● **Written request**
Rewrite the rows from the line with "You are a computer-use agent." through the end of the rows, keeping the requests, and shift each coordinate in the answers by -105. Omit the pictures from your output.

● **Source data**
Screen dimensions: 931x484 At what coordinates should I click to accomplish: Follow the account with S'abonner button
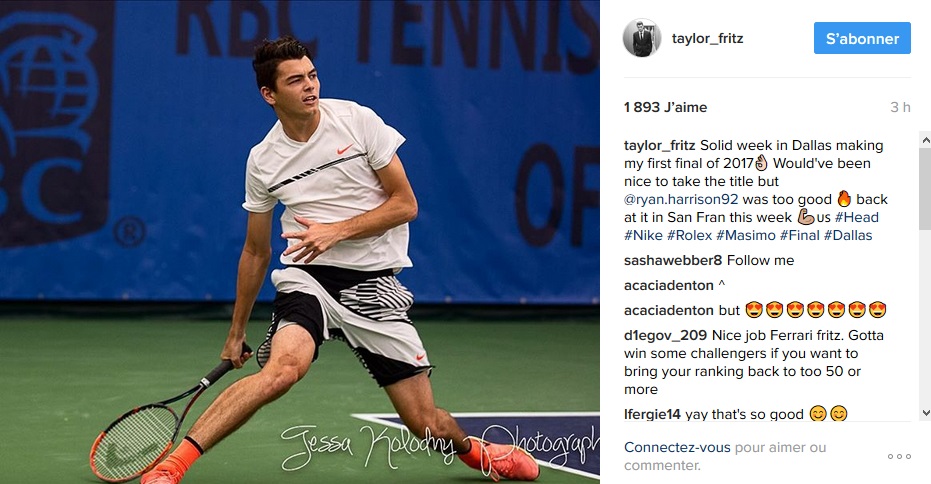coord(862,39)
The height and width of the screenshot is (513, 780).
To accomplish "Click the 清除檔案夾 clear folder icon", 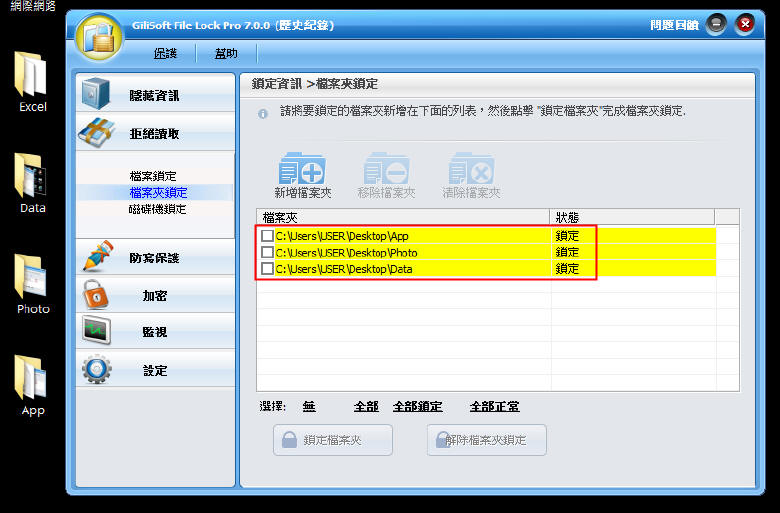I will (471, 168).
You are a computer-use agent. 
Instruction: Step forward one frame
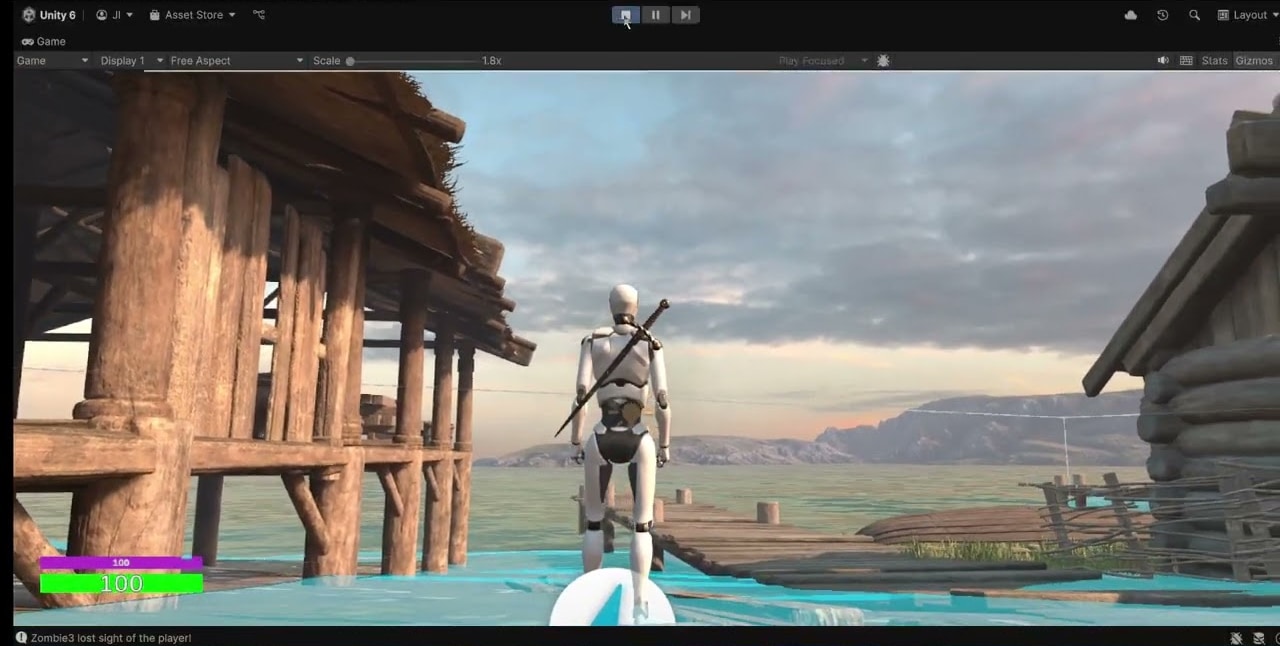click(685, 15)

● **The output**
You are a computer-use agent. 
Instruction: Step forward one frame
click(580, -90)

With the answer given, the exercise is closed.